## YOUR TASK
Put every line of the material below into a JSON list of strings, one string per line. Leave out blank lines.

---

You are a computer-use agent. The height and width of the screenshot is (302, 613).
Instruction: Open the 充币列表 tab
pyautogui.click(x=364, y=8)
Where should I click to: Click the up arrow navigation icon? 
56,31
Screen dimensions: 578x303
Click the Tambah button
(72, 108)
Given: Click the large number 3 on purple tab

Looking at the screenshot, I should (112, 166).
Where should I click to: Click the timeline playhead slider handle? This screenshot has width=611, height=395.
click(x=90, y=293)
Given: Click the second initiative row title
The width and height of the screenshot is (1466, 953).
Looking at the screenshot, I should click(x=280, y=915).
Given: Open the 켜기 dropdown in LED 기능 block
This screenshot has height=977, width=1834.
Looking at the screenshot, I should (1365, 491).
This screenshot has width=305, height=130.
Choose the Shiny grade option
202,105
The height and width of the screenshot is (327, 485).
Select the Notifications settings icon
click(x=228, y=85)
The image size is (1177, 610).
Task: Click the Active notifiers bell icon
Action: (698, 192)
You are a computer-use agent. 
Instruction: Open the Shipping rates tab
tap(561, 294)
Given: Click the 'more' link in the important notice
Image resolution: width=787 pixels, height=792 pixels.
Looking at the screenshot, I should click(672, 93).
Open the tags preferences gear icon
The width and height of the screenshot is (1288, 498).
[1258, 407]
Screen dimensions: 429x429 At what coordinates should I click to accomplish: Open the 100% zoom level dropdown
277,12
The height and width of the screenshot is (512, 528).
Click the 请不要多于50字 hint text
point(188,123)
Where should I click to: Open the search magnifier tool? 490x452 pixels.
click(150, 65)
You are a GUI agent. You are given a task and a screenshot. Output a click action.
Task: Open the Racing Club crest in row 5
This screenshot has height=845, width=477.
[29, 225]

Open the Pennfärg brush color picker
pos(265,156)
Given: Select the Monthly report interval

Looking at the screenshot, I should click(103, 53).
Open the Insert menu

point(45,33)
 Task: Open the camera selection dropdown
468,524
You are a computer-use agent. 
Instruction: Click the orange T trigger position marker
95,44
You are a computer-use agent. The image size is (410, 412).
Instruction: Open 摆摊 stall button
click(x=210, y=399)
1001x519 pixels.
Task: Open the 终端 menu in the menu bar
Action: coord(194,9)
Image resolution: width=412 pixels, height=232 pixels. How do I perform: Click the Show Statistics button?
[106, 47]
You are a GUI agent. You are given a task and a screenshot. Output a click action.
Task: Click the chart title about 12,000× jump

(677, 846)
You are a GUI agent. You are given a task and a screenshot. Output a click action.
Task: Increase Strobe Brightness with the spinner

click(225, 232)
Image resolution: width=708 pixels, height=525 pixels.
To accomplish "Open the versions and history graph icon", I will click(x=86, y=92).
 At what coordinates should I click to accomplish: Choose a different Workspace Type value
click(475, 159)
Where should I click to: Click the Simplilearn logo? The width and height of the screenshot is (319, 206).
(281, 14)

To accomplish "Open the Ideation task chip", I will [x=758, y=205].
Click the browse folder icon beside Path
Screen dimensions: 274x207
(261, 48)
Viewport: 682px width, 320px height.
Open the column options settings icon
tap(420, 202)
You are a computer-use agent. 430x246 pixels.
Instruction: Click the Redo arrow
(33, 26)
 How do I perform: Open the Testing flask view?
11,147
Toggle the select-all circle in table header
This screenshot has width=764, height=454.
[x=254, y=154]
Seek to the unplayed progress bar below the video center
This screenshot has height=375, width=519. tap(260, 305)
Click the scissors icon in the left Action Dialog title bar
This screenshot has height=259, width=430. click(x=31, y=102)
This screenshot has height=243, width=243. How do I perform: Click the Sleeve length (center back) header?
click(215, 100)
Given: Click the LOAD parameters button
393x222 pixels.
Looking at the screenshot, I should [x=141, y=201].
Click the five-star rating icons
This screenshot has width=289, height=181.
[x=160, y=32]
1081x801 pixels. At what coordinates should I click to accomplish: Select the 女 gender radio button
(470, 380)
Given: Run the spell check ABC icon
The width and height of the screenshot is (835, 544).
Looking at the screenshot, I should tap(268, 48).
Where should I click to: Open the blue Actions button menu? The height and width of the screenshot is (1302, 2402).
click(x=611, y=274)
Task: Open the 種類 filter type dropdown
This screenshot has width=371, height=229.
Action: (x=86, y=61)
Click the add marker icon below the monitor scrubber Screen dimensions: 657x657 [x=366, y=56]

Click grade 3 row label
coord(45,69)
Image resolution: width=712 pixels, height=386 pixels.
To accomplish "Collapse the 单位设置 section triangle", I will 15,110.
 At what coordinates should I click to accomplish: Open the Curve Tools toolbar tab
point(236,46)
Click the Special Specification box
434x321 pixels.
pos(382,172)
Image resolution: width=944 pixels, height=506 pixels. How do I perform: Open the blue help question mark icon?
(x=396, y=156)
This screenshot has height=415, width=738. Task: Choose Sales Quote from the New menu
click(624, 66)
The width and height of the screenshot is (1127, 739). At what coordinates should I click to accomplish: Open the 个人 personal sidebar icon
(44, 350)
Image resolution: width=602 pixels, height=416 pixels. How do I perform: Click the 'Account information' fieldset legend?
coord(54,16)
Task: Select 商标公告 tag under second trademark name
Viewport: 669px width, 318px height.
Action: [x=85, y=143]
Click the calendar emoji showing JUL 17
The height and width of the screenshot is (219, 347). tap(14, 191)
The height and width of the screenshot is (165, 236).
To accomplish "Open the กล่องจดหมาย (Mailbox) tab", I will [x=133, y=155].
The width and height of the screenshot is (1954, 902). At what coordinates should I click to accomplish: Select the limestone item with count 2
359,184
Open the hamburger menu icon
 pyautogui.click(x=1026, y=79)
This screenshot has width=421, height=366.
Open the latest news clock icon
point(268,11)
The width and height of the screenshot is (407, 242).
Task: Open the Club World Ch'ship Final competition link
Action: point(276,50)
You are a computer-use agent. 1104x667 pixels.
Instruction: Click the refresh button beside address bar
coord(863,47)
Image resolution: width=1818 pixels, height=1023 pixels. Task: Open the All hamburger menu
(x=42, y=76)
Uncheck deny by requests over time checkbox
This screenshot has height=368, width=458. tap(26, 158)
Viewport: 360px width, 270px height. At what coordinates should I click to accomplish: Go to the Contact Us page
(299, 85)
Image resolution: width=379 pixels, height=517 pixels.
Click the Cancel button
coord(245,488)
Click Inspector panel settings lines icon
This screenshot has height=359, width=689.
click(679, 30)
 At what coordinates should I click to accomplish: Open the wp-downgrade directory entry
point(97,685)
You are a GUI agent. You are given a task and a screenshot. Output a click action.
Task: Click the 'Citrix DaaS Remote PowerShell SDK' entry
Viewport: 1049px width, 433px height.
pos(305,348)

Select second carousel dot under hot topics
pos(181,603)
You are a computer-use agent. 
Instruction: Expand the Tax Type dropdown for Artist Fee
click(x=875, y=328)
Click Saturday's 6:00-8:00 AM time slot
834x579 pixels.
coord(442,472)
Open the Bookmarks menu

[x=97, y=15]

---

## ANSWER TO THE PROBLEM
[
  "You are a computer-use agent. The height and width of the screenshot is (302, 613).",
  "Instruction: Open the 充币列表 tab",
  "pyautogui.click(x=364, y=8)",
  "Where should I click to: Click the up arrow navigation icon? ",
  "56,31",
  "Screen dimensions: 578x303",
  "Click the Tambah button",
  "(72, 108)",
  "Given: Click the large number 3 on purple tab",
  "Looking at the screenshot, I should (112, 166).",
  "Where should I click to: Click the timeline playhead slider handle? This screenshot has width=611, height=395.",
  "click(x=90, y=293)",
  "Given: Click the second initiative row title",
  "The width and height of the screenshot is (1466, 953).",
  "Looking at the screenshot, I should click(x=280, y=915).",
  "Given: Open the 켜기 dropdown in LED 기능 block",
  "This screenshot has height=977, width=1834.",
  "Looking at the screenshot, I should (1365, 491).",
  "This screenshot has width=305, height=130.",
  "Choose the Shiny grade option",
  "202,105",
  "The height and width of the screenshot is (327, 485).",
  "Select the Notifications settings icon",
  "click(x=228, y=85)",
  "The image size is (1177, 610).",
  "Task: Click the Active notifiers bell icon",
  "Action: (698, 192)",
  "You are a computer-use agent. ",
  "Instruction: Open the Shipping rates tab",
  "tap(561, 294)",
  "Given: Click the 'more' link in the important notice",
  "Image resolution: width=787 pixels, height=792 pixels.",
  "Looking at the screenshot, I should click(672, 93).",
  "Open the tags preferences gear icon",
  "The width and height of the screenshot is (1288, 498).",
  "[1258, 407]",
  "Screen dimensions: 429x429 At what coordinates should I click to accomplish: Open the 100% zoom level dropdown",
  "277,12",
  "The height and width of the screenshot is (512, 528).",
  "Click the 请不要多于50字 hint text",
  "point(188,123)",
  "Where should I click to: Open the search magnifier tool? 490x452 pixels.",
  "click(150, 65)",
  "You are a GUI agent. You are given a task and a screenshot. Output a click action.",
  "Task: Open the Racing Club crest in row 5",
  "This screenshot has height=845, width=477.",
  "[29, 225]",
  "Open the Pennfärg brush color picker",
  "pos(265,156)",
  "Given: Select the Monthly report interval",
  "Looking at the screenshot, I should click(103, 53).",
  "Open the Insert menu",
  "point(45,33)",
  " Task: Open the camera selection dropdown",
  "468,524",
  "You are a computer-use agent. ",
  "Instruction: Click the orange T trigger position marker",
  "95,44",
  "You are a computer-use agent. The image size is (410, 412).",
  "Instruction: Open 摆摊 stall button",
  "click(x=210, y=399)",
  "1001x519 pixels.",
  "Task: Open the 终端 menu in the menu bar",
  "Action: coord(194,9)",
  "Image resolution: width=412 pixels, height=232 pixels. How do I perform: Click the Show Statistics button?",
  "[106, 47]",
  "You are a GUI agent. You are given a task and a screenshot. Output a click action.",
  "Task: Click the chart title about 12,000× jump",
  "(677, 846)",
  "You are a GUI agent. You are given a task and a screenshot. Output a click action.",
  "Task: Increase Strobe Brightness with the spinner",
  "click(225, 232)",
  "Image resolution: width=708 pixels, height=525 pixels.",
  "To accomplish \"Open the versions and history graph icon\", I will click(x=86, y=92).",
  " At what coordinates should I click to accomplish: Choose a different Workspace Type value",
  "click(475, 159)",
  "Where should I click to: Click the Simplilearn logo? The width and height of the screenshot is (319, 206).",
  "(281, 14)",
  "To accomplish \"Open the Ideation task chip\", I will [x=758, y=205].",
  "Click the browse folder icon beside Path",
  "Screen dimensions: 274x207",
  "(261, 48)",
  "Viewport: 682px width, 320px height.",
  "Open the column options settings icon",
  "tap(420, 202)",
  "You are a computer-use agent. 430x246 pixels.",
  "Instruction: Click the Redo arrow",
  "(33, 26)",
  " How do I perform: Open the Testing flask view?",
  "11,147",
  "Toggle the select-all circle in table header",
  "This screenshot has width=764, height=454.",
  "[x=254, y=154]",
  "Seek to the unplayed progress bar below the video center",
  "This screenshot has height=375, width=519. tap(260, 305)",
  "Click the scissors icon in the left Action Dialog title bar",
  "This screenshot has height=259, width=430. click(x=31, y=102)",
  "This screenshot has height=243, width=243. How do I perform: Click the Sleeve length (center back) header?",
  "click(215, 100)",
  "Given: Click the LOAD parameters button",
  "393x222 pixels.",
  "Looking at the screenshot, I should [x=141, y=201].",
  "Click the five-star rating icons",
  "This screenshot has width=289, height=181.",
  "[x=160, y=32]",
  "1081x801 pixels. At what coordinates should I click to accomplish: Select the 女 gender radio button",
  "(470, 380)",
  "Given: Run the spell check ABC icon",
  "The width and height of the screenshot is (835, 544).",
  "Looking at the screenshot, I should tap(268, 48).",
  "Where should I click to: Open the blue Actions button menu? The height and width of the screenshot is (1302, 2402).",
  "click(x=611, y=274)",
  "Task: Open the 種類 filter type dropdown",
  "This screenshot has width=371, height=229.",
  "Action: (x=86, y=61)",
  "Click the add marker icon below the monitor scrubber Screen dimensions: 657x657 [x=366, y=56]",
  "Click grade 3 row label",
  "coord(45,69)",
  "Image resolution: width=712 pixels, height=386 pixels.",
  "To accomplish \"Collapse the 单位设置 section triangle\", I will 15,110.",
  " At what coordinates should I click to accomplish: Open the Curve Tools toolbar tab",
  "point(236,46)",
  "Click the Special Specification box",
  "434x321 pixels.",
  "pos(382,172)",
  "Image resolution: width=944 pixels, height=506 pixels. How do I perform: Open the blue help question mark icon?",
  "(x=396, y=156)",
  "This screenshot has height=415, width=738. Task: Choose Sales Quote from the New menu",
  "click(624, 66)",
  "The width and height of the screenshot is (1127, 739). At what coordinates should I click to accomplish: Open the 个人 personal sidebar icon",
  "(44, 350)",
  "Image resolution: width=602 pixels, height=416 pixels. How do I perform: Click the 'Account information' fieldset legend?",
  "coord(54,16)",
  "Task: Select 商标公告 tag under second trademark name",
  "Viewport: 669px width, 318px height.",
  "Action: [x=85, y=143]",
  "Click the calendar emoji showing JUL 17",
  "The height and width of the screenshot is (219, 347). tap(14, 191)",
  "The height and width of the screenshot is (165, 236).",
  "To accomplish \"Open the กล่องจดหมาย (Mailbox) tab\", I will [x=133, y=155].",
  "The width and height of the screenshot is (1954, 902). At what coordinates should I click to accomplish: Select the limestone item with count 2",
  "359,184",
  "Open the hamburger menu icon",
  " pyautogui.click(x=1026, y=79)",
  "This screenshot has width=421, height=366.",
  "Open the latest news clock icon",
  "point(268,11)",
  "The width and height of the screenshot is (407, 242).",
  "Task: Open the Club World Ch'ship Final competition link",
  "Action: point(276,50)",
  "You are a computer-use agent. 1104x667 pixels.",
  "Instruction: Click the refresh button beside address bar",
  "coord(863,47)",
  "Image resolution: width=1818 pixels, height=1023 pixels. Task: Open the All hamburger menu",
  "(x=42, y=76)",
  "Uncheck deny by requests over time checkbox",
  "This screenshot has height=368, width=458. tap(26, 158)",
  "Viewport: 360px width, 270px height. At what coordinates should I click to accomplish: Go to the Contact Us page",
  "(299, 85)",
  "Image resolution: width=379 pixels, height=517 pixels.",
  "Click the Cancel button",
  "coord(245,488)",
  "Click Inspector panel settings lines icon",
  "This screenshot has height=359, width=689.",
  "click(679, 30)",
  " At what coordinates should I click to accomplish: Open the wp-downgrade directory entry",
  "point(97,685)",
  "You are a GUI agent. You are given a task and a screenshot. Output a click action.",
  "Task: Click the 'Citrix DaaS Remote PowerShell SDK' entry",
  "Viewport: 1049px width, 433px height.",
  "pos(305,348)",
  "Select second carousel dot under hot topics",
  "pos(181,603)",
  "You are a computer-use agent. ",
  "Instruction: Expand the Tax Type dropdown for Artist Fee",
  "click(x=875, y=328)",
  "Click Saturday's 6:00-8:00 AM time slot",
  "834x579 pixels.",
  "coord(442,472)",
  "Open the Bookmarks menu",
  "[x=97, y=15]"
]